Work instructions:
Please extract the lines of the listing below verbatim, from its first line through the line containing "First (127, 590)", inclusive.

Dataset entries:
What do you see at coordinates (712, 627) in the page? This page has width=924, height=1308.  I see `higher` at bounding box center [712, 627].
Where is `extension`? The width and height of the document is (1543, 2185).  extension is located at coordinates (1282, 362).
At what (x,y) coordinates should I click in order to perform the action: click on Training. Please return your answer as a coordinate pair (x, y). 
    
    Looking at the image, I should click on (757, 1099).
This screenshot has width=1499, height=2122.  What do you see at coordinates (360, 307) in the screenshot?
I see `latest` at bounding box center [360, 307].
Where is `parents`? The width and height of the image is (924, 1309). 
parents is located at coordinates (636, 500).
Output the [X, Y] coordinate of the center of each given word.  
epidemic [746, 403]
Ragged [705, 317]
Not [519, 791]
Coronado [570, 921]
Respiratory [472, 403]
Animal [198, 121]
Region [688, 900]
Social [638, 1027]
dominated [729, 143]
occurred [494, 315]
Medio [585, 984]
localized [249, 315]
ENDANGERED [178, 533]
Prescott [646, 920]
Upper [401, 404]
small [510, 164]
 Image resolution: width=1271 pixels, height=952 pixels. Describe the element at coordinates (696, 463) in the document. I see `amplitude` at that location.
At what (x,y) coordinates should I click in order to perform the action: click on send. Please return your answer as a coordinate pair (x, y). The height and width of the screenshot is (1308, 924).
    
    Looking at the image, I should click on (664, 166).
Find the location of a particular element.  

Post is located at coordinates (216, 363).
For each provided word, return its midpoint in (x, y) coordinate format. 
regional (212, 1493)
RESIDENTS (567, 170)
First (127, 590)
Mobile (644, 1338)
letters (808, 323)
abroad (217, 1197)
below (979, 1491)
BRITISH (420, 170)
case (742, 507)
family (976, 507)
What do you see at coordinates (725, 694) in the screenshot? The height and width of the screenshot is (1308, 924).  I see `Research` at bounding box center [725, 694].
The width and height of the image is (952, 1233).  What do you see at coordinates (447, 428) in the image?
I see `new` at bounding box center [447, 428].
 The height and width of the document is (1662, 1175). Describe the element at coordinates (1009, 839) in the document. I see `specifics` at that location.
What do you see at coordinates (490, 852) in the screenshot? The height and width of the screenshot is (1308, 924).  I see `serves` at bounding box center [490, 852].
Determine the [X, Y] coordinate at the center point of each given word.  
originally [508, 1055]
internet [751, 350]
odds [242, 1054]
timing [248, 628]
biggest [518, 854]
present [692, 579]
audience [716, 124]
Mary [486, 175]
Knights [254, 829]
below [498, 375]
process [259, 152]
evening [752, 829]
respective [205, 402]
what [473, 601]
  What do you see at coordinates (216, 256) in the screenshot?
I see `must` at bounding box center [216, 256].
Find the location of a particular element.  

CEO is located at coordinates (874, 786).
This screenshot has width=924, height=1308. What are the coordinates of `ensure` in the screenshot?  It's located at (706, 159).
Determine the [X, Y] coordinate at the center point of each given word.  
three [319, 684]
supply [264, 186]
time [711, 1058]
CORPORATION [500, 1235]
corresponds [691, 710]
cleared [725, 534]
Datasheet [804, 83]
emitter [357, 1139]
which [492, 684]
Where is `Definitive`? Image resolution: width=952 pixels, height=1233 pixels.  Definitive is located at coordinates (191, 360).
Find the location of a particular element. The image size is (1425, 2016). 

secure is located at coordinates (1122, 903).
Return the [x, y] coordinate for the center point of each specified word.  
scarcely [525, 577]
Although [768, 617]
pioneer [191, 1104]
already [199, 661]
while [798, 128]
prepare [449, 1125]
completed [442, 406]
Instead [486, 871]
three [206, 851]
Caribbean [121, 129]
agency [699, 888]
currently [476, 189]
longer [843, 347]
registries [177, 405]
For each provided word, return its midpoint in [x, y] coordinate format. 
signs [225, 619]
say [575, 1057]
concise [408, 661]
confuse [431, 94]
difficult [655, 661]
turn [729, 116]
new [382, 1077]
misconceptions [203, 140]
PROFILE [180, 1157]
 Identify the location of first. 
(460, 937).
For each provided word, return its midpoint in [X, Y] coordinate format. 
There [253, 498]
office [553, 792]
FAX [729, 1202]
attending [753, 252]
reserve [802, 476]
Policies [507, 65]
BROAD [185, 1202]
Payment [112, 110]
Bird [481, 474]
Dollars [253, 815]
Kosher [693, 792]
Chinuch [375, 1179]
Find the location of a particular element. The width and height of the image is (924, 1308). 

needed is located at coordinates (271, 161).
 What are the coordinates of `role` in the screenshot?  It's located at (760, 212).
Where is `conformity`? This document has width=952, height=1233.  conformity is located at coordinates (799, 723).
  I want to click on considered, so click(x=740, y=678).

Exercise answer:
What do you see at coordinates (712, 627) in the page? This page has width=924, height=1308.  I see `higher` at bounding box center [712, 627].
Where is `extension`? The width and height of the document is (1543, 2185).  extension is located at coordinates (1282, 362).
At what (x,y) coordinates should I click in order to perform the action: click on Training. Please return your answer as a coordinate pair (x, y). 
    
    Looking at the image, I should click on (757, 1099).
This screenshot has width=1499, height=2122.  What do you see at coordinates (360, 307) in the screenshot?
I see `latest` at bounding box center [360, 307].
Where is `parents`? The width and height of the image is (924, 1309). 
parents is located at coordinates (636, 500).
Output the [X, Y] coordinate of the center of each given word.  
epidemic [746, 403]
Ragged [705, 317]
Not [519, 791]
Coronado [570, 921]
Respiratory [472, 403]
Animal [198, 121]
Region [688, 900]
Social [638, 1027]
dominated [729, 143]
occurred [494, 315]
Medio [585, 984]
localized [249, 315]
ENDANGERED [178, 533]
Prescott [646, 920]
Upper [401, 404]
small [510, 164]
 Image resolution: width=1271 pixels, height=952 pixels. Describe the element at coordinates (696, 463) in the document. I see `amplitude` at that location.
At what (x,y) coordinates should I click in order to perform the action: click on send. Please return your answer as a coordinate pair (x, y). The height and width of the screenshot is (1308, 924).
    
    Looking at the image, I should click on (664, 166).
Find the location of a particular element.  

Post is located at coordinates (216, 363).
For each provided word, return its midpoint in (x, y) coordinate format. 
regional (212, 1493)
RESIDENTS (567, 170)
First (127, 590)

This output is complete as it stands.